Conforme os ensinamentos de Almeida (2004, p. 105) “saber quem gerou o indivíduo, tanto o pai quanto a mãe, integra a existência do ser humano em seu mundo individual e no mundo coletivo, sendo que compõe a natureza da alma”. Ademais, o reconhecimento da origem genética também tem importância em casos de doenças somente solucionáveis através de compatibilidade consanguínea.

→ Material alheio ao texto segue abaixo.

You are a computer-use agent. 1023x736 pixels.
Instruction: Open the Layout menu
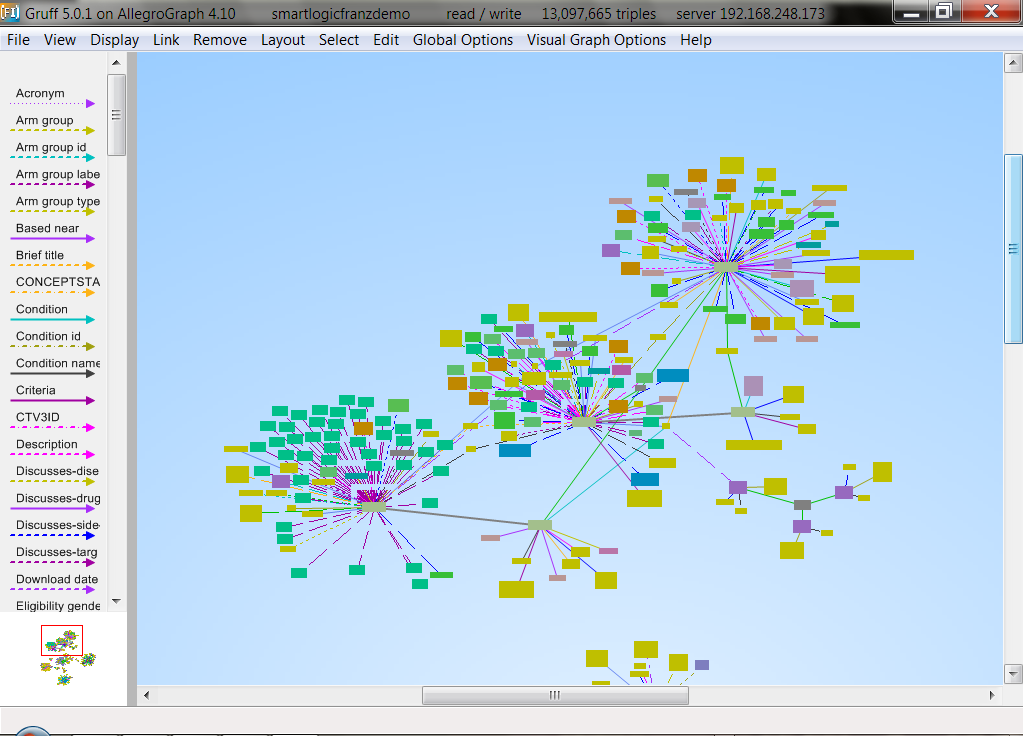[283, 40]
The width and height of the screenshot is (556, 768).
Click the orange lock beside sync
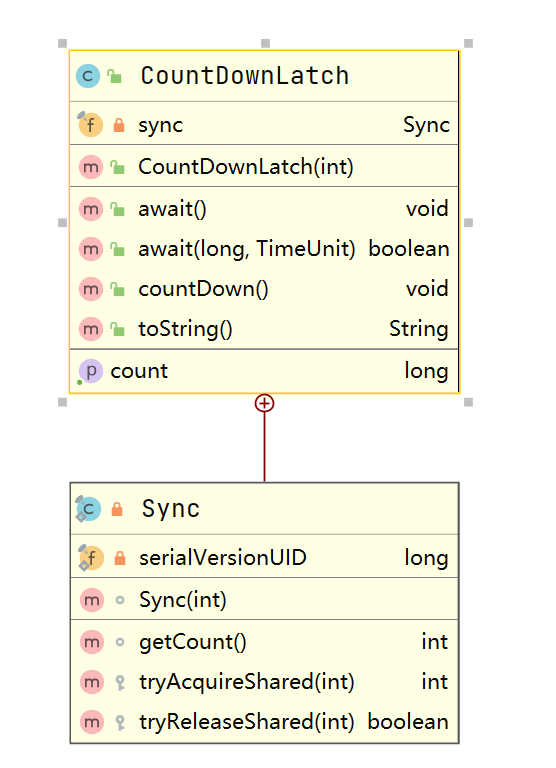119,125
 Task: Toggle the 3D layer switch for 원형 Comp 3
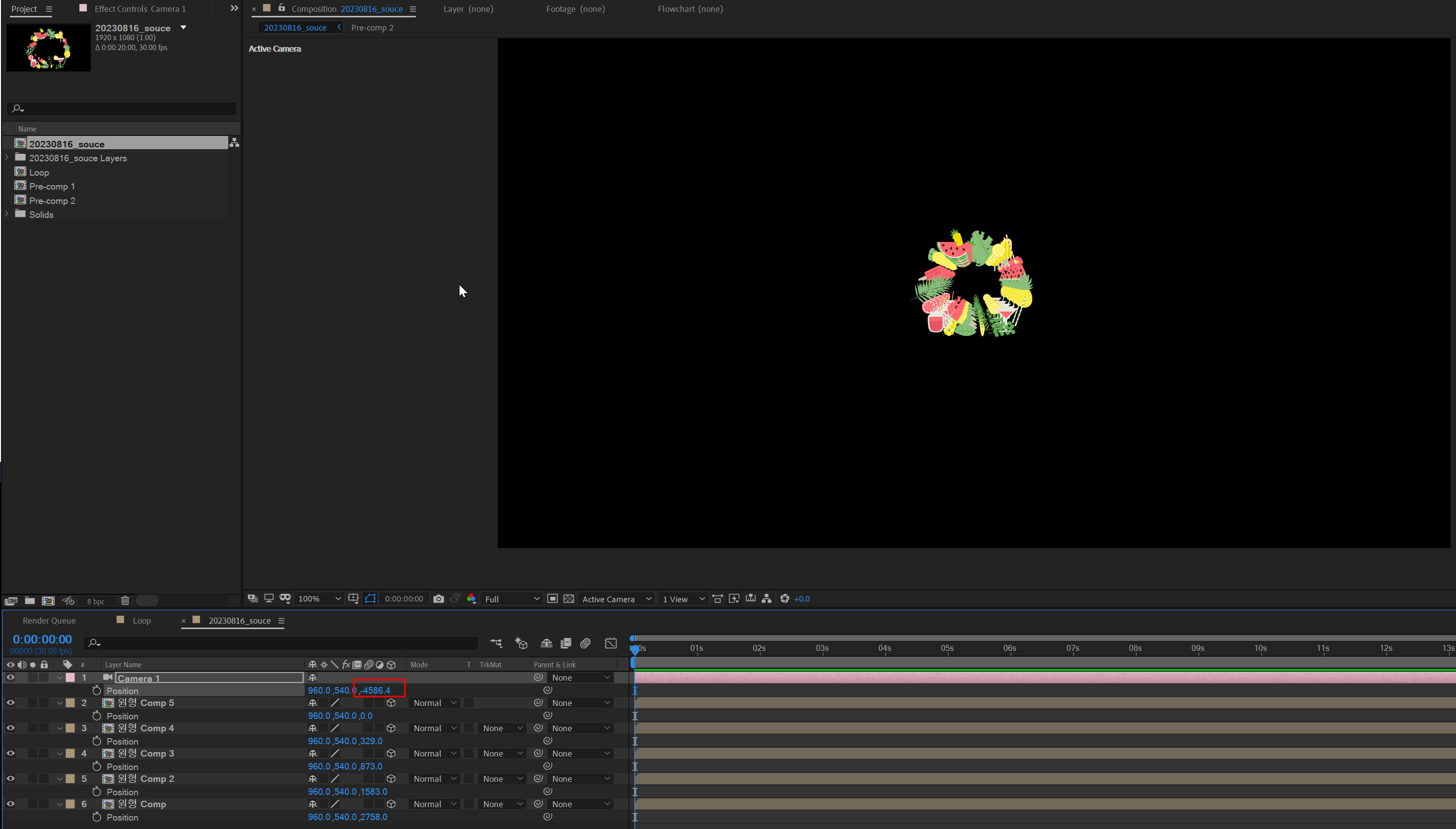tap(391, 753)
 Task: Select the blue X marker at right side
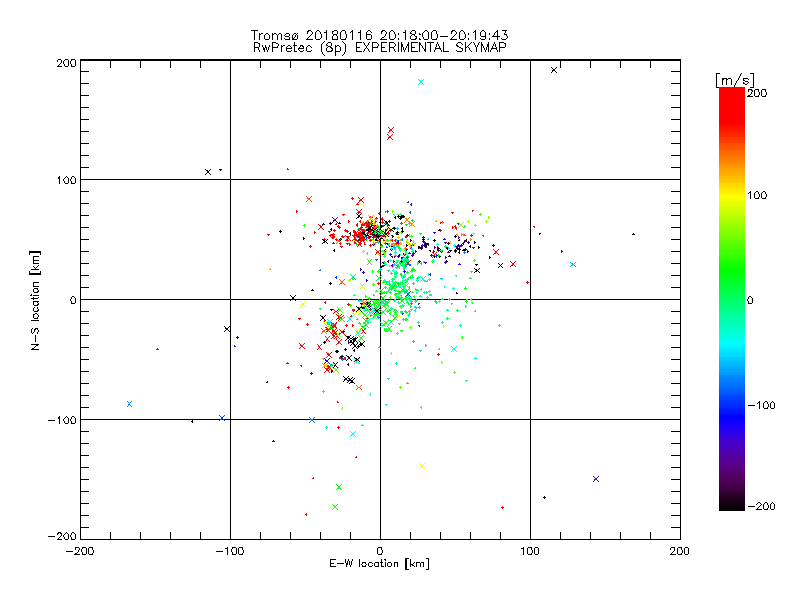pyautogui.click(x=573, y=265)
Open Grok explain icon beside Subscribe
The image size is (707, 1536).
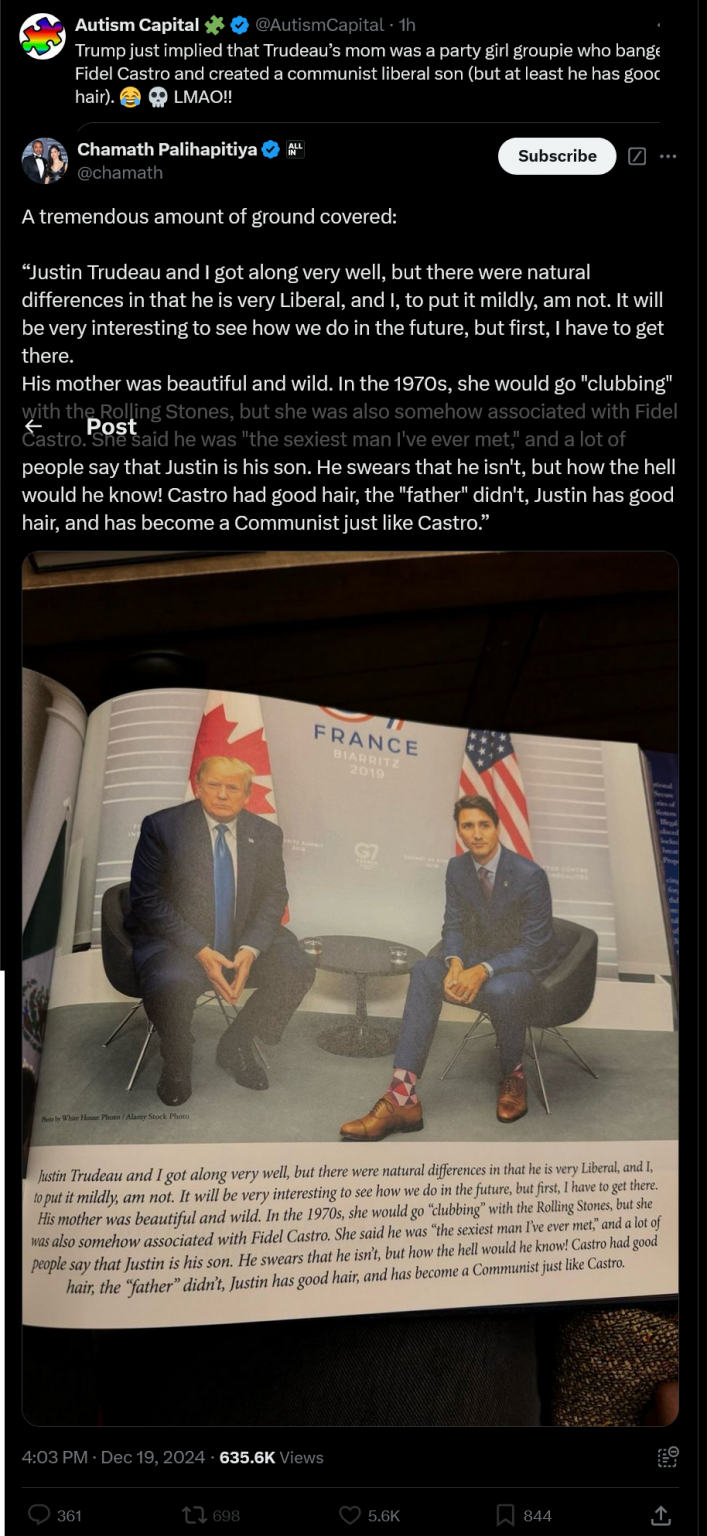coord(636,156)
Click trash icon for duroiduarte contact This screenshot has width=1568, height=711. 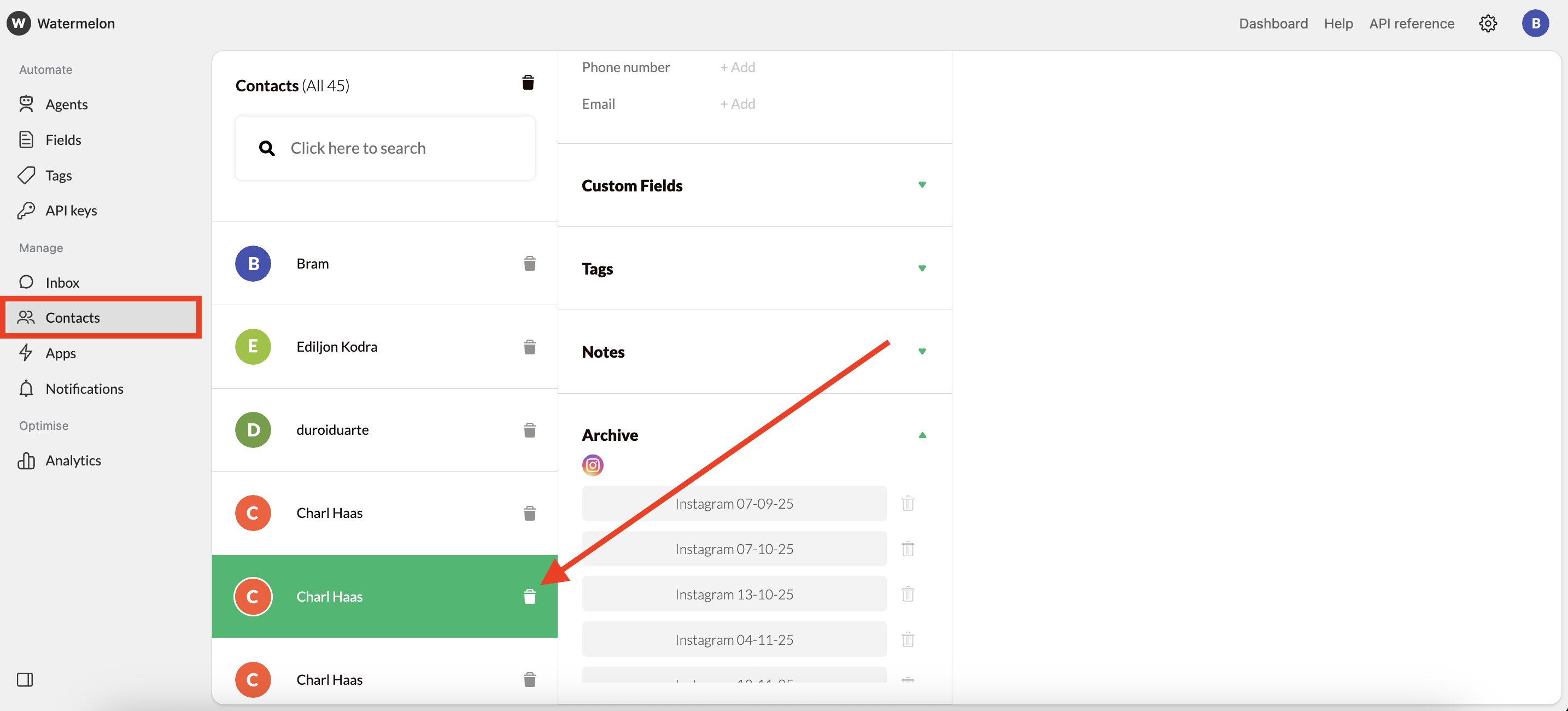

Ressalte-se que o direito ao conhecimento da origem biológica se difere do direito à filiação. O direito à filiação é o que estabelece um liame jurídico entre o filho e quem assume os deveres da paternidade (LÔBO, 2006, p. 797). Da filiação decorrem outros direitos, tais quais direito ao nome e a alimentos, além dos deveres de assistência decorrentes da relação de parentesco. Hoje é assente que a filiação não se funda exclusivamente na origem genética, sendo orientada principalmente pela afetividade nas relações intersubjetivas, pautadas pela convivência familiar.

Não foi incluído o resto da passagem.